Cosecha y selección de frutos

El tiempo de cosecha depende del tipo de calabaza y del uso que se le quiera dar:

  • Calabacita tierna: se cosecha 40 a 60 días después de la siembra, cuando el fruto aún está pequeño y suave. Es muy utilizada en guisos y sopas.
  • Calabaza de castilla o para dulce: se deja madurar hasta que la cáscara está dura y el fruto bien formado, entre 80 y 120 días. Puede almacenarse por varios meses.

Los frutos se cortan con cuchillo o machete, dejando un pequeño pedúnculo para evitar que se pudran. Es importante no dañar la piel al cosechar y mantenerlos en lugar seco y ventilado.

Usos tradicionales de la calabaza

En el campo mexicano, la calabaza se aprovecha de manera integral:

  • Fruto: se usa para calabaza en dulce, crema, guisos, tamales, atoles, etc.
  • Flor: las flores de calabaza se consumen en quesadillas, sopas o empanadas. Son altamente nutritivas.
  • Semilla: se tuestan para comer como botana o para preparar pipián. También se muelen para medicina tradicional.
  • Hojas tiernas: conocidas como guías, se cocinan en caldos o con carne de cerdo.
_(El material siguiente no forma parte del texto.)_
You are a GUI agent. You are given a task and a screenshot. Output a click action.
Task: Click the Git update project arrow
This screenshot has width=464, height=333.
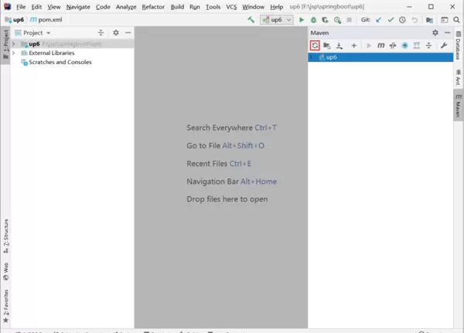pos(379,19)
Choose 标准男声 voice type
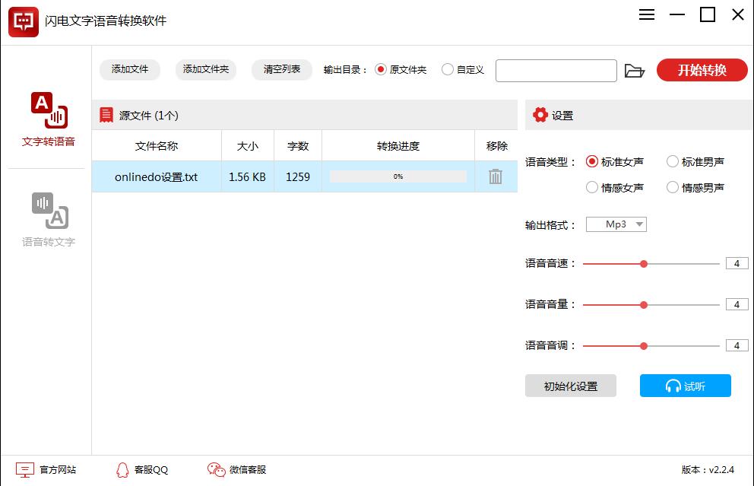 672,161
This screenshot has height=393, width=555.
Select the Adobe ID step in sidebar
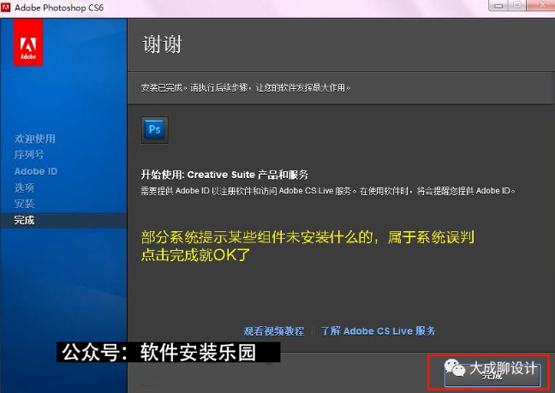coord(35,171)
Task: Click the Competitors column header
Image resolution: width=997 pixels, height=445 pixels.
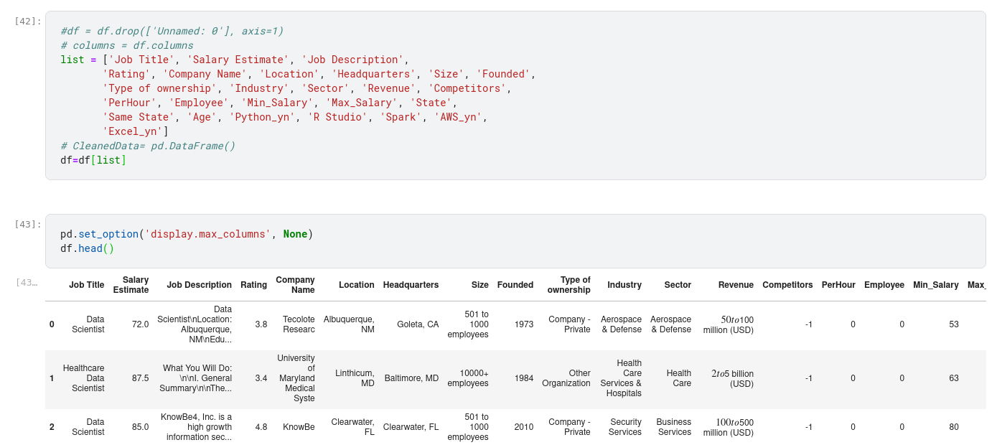Action: coord(787,285)
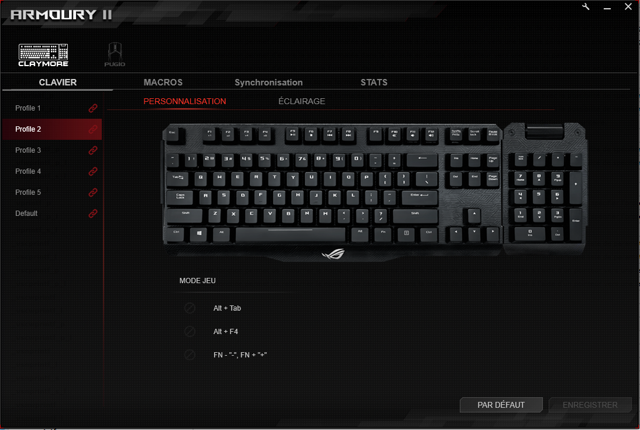Click the link icon beside Profile 3
The height and width of the screenshot is (430, 640).
tap(93, 150)
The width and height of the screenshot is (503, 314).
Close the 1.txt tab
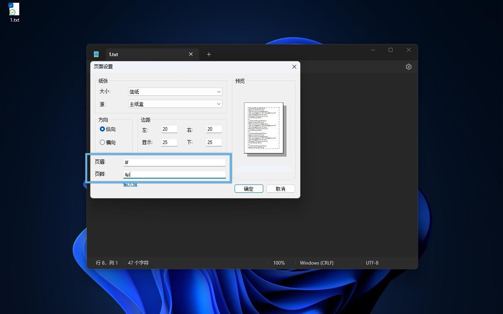coord(191,54)
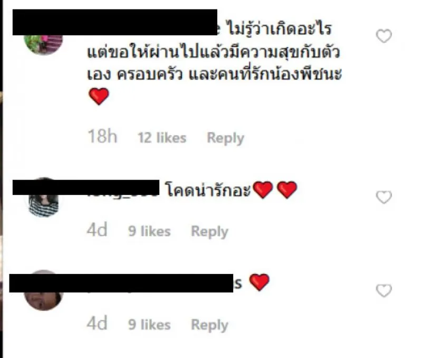Screen dimensions: 422x358
Task: Open the avatar of the last commenter
Action: coord(43,301)
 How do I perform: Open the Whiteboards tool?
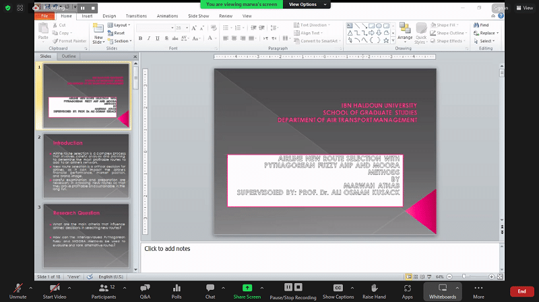[443, 289]
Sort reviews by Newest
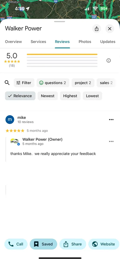The image size is (120, 261). point(48,96)
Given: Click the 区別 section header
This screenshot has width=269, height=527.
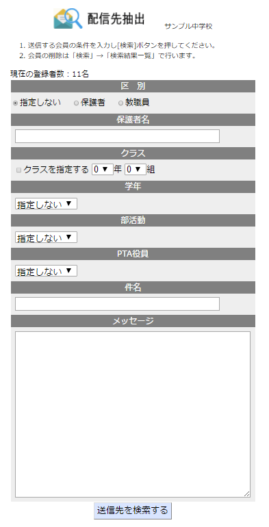Looking at the screenshot, I should coord(133,86).
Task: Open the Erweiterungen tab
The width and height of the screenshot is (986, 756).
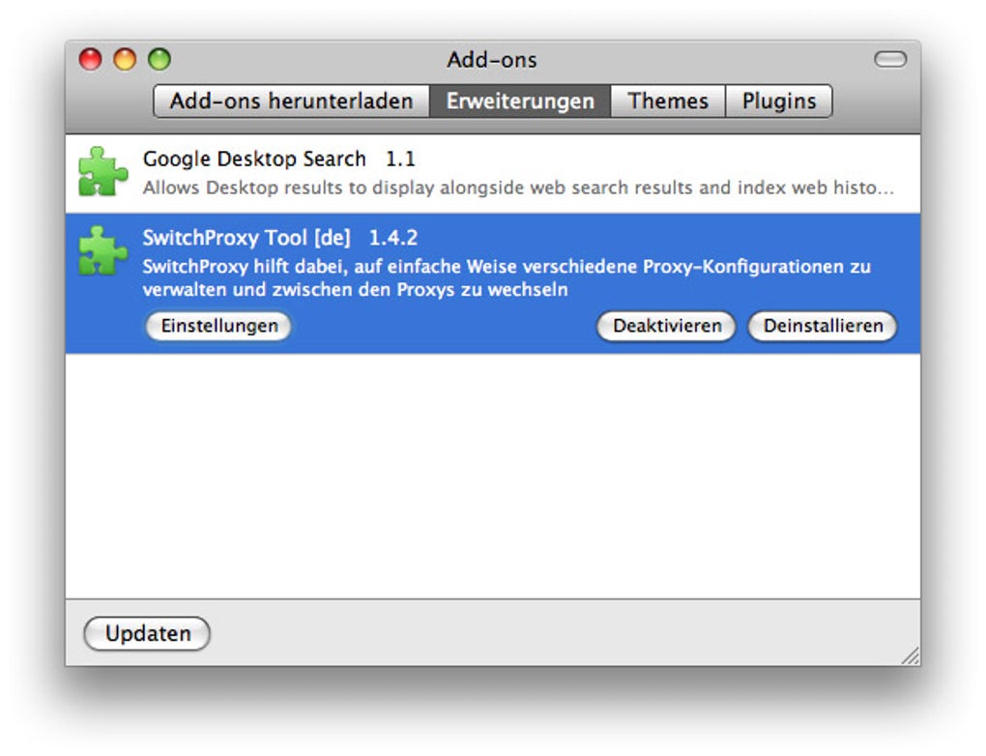Action: tap(520, 101)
Además, la cáscara de algunas variedades puede usarse como recipiente, y el fruto seco se emplea para hacer artesanías o utensilios rurales.

Importancia económica local

Muchas familias campesinas venden calabaza, flor o semilla en mercados locales o tianguis rurales. El precio puede variar según la temporada y la variedad. En temporada alta, la flor de calabaza alcanza buena demanda en zonas urbanas, y la semilla tiene buen valor en presentación tostada o molida.

La calabaza también se integra en programas de autoconsumo y soberanía alimentaria. Su cultivo no requiere agroquímicos costosos, y puede ayudar a mejorar la dieta familiar sin depender del supermercado.

Variedades regionales y conservación de semillas

En distintas regiones del país existen variedades locales de calabaza adaptadas al clima, suelo y tradiciones de cada comunidad. Por ejemplo:

  • En Oaxaca, la calabaza criolla se cultiva junto a la milpa
  • En Chiapas, se utiliza una variedad pequeña para consumo tierno
  • En Puebla y Veracruz, se cultivan variedades dulces para conserva

Los campesinos seleccionan los frutos más grandes, sanos y bien formados para obtener semilla. Esta se seca, limpia y guarda en recipientes herméticos o envuelta en hojas secas. La conservación de semilla criolla permite mantener la diversidad y resistencia del cultivo.

Retos actuales en su cultivo

Aunque es un cultivo resistente, la calabaza enfrenta algunos problemas en el campo mexicano:

  • Variación del clima que afecta la floración
  • Menor presencia de polinizadores por el uso de agroquímicos
  • Competencia con semillas híbridas que no permiten guardar semilla
  • Falta de acceso a mercados justos

Sin embargo, sigue siendo una opción viable, rentable y culturalmente importante para muchas comunidades. Su bajo costo de producción y alto valor nutricional la hacen indispensable en muchas regiones rurales.